### CONSIGNE
Recopiez à l'identique le passage de l'extrait fourni qui va de « Rompre autant qu’innover » jusqu'à « clubs, restent exclues. » inclus.

### EXTRAIT FOURNI

Pour mieux permettre cette immersion, les commissaires ont choisi de frapper fort en présentant d’entrée le sort réservé à la Constitution de 1791, associée à la Déclaration universelle des droits de l’homme de 1789. Pilonnée le 3 mai 1793 par le « mouton national », cette masse qui détruit le projet d’une monarchie constitutionnelle mise à mort par la prise des Tuileries, le 10 août 1792, cette éphémère règle politique se veut remplacée par la première Constitution républicaine, adoptée le 24 juin – soit le 6 messidor an I – par une consultation populaire inédite, le premier référendum jamais organisé. Mais la partition idéale ne sera pas mise en musique, immolée au nom de l’état de guerre, dès le mois d’août et finalement suspendue par décret le 10 octobre au profit d’un état d’exception, « révolutionnaire jusqu’à la paix ».

Ce qui frappe au fil de la visite c’est l’effervescence de la période, son énergie créatrice, la tension qui accompagne les ruptures comme la relance des utopies. En atteste le déluge d’images qui racontent l’an II, des allégories, souvent trompeuses – les femmes incarnant la liberté ou la raison ne peuvent faire oublier que le suffrage prétendument universel n’est que masculin –, aux caricatures aussi radicales qu’explicites. Si l’ombre portée de la guillotine qui dévore pareillement les ennemis du régime comme ses propres champions marque l’imaginaire, la Convention s’attache à livrer d’autres références de la République, à travers la peinture : David en célébrant les martyrs (Le Pelletier, Marat) ou les commémorations festives, telles l’unité et l’indivisibilité avec la Fête de la réunion, le 10 août 1793, comme les projets d’urbanisme, visant à effacer les références royales et à imposer les nouvelles valeurs civiques, fraternité ou égalité en tête.

Rompre autant qu’innover

Mais s’en tenir à l’inscription urbaine de l’ère nouvelle serait méconnaître la profonde mutation à l’œuvre. Evoquer la figure du sans-culotte qui fixe un idéal sans définir une classe sociale importe moins que de comprendre qui est ce peuple. Et si les étrangers comme les indigents, les domestiques ou les anciens esclaves – l’abolition est décrétée le 4 février 1794 – semblent gagner en légitimité, les femmes, malgré les combats d’Olympe de Gouges et une présence accentuée dans les sections et les clubs, restent exclues.

### DONNÉES AFFICHÉES
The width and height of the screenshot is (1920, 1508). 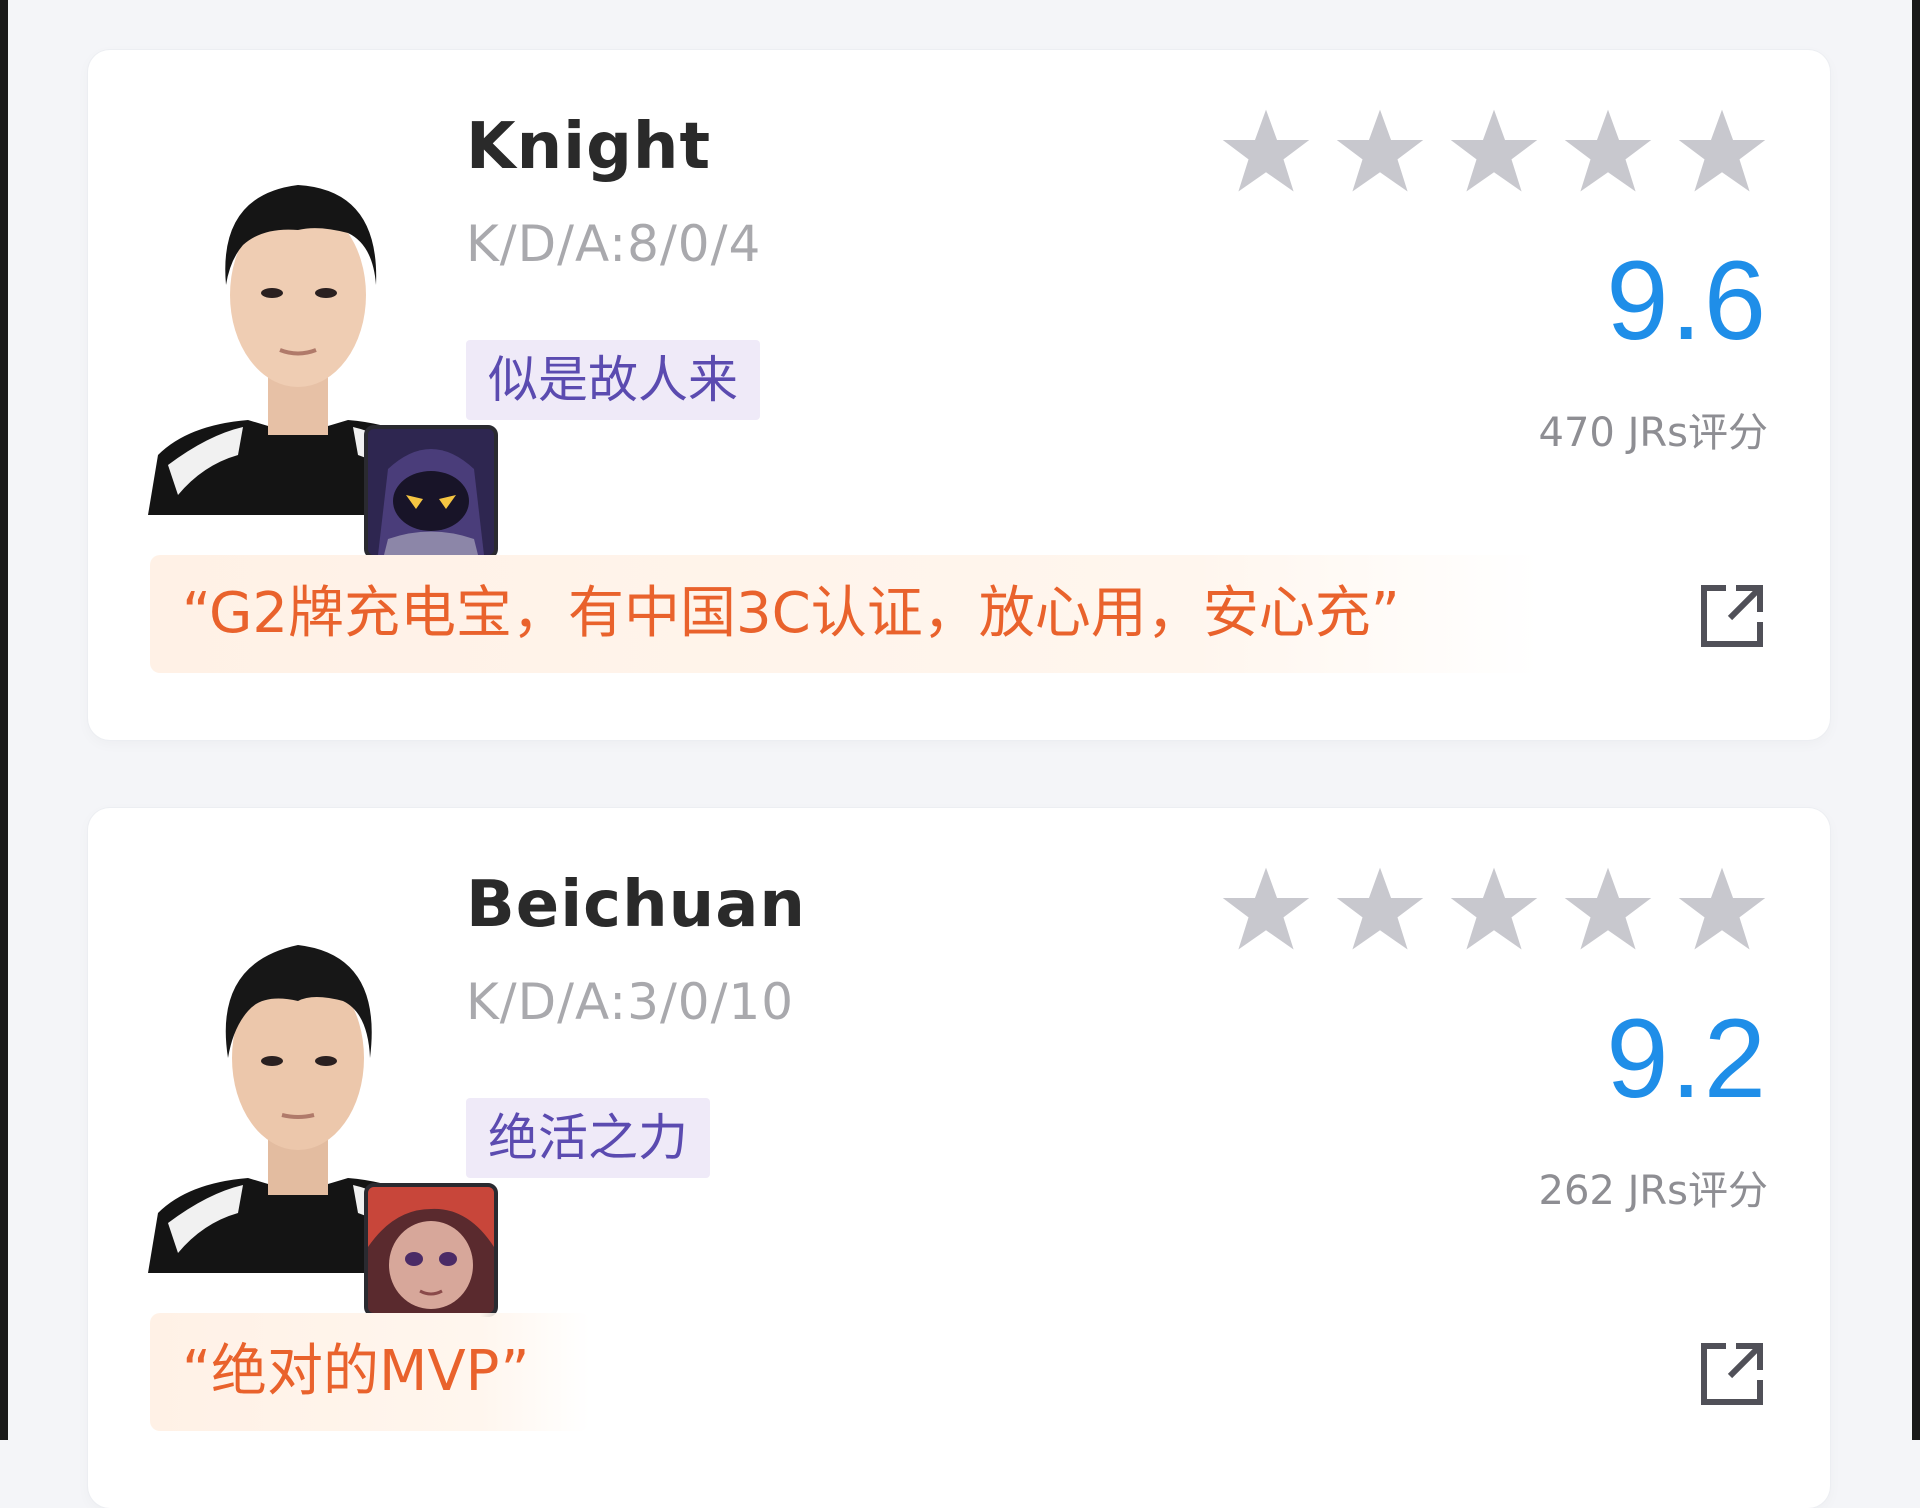 What do you see at coordinates (370, 1372) in the screenshot?
I see `player-quote: “绝对的MVP”` at bounding box center [370, 1372].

### RÉPONSE À L'EXERCICE
Rompre autant qu’innover

Mais s’en tenir à l’inscription urbaine de l’ère nouvelle serait méconnaître la profonde mutation à l’œuvre. Evoquer la figure du sans-culotte qui fixe un idéal sans définir une classe sociale importe moins que de comprendre qui est ce peuple. Et si les étrangers comme les indigents, les domestiques ou les anciens esclaves – l’abolition est décrétée le 4 février 1794 – semblent gagner en légitimité, les femmes, malgré les combats d’Olympe de Gouges et une présence accentuée dans les sections et les clubs, restent exclues.